沐蘭聽出了言外之意,馬上追問:“旺財叔進去過?到底怎一回事,大春叔,你快跟我說說。”
想起那一回的事兒,大春猶自心有餘悸,吞一口唾沫定了定神,才細細地講起來。
旺財比大春和二驢子他們小几歲,卻是數一數二的捕魚好手,便是有幾十年經驗的老漁民也不及他能幹。
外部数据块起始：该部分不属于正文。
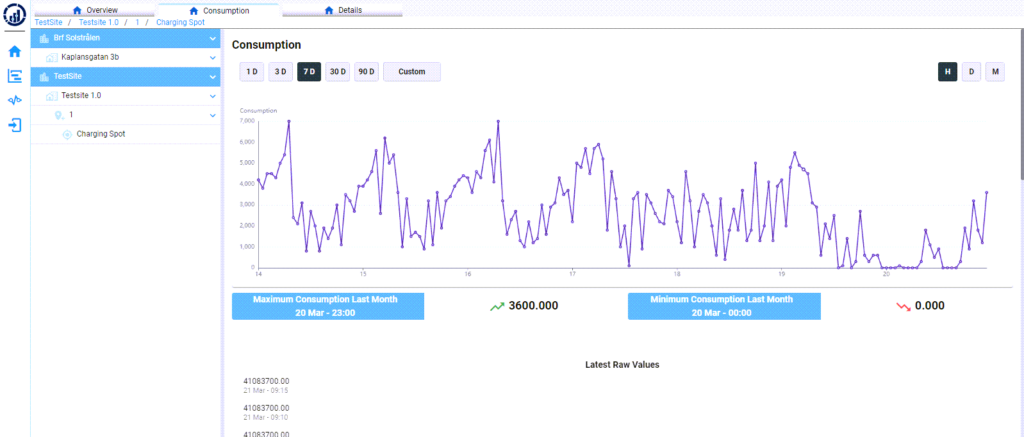
Task: Click the app logo at top left
Action: tap(15, 17)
趕上那一年的年關,最後一次出海,村裡幾個年輕人就想往深海里去,撈幾網好魚賺一把大的。
正所謂藝高人膽大,又都是年輕氣盛的小夥子,到了深海更想往深裡去,不知不覺就進了守貞島外圍的海域。正趕上大批魚群經過,網子一撒,滿滿是魚,幾個人合力都拉不上來。
只幾網下去,船就裝滿了。打到好魚,幾個小夥子高興壞了,取了自家帶的酒,燒幾條魚,便喝了起來。原本喝完就打算回去的,喝到半道卻發現一條百年難得一見的大魚,估摸著足有十來米長。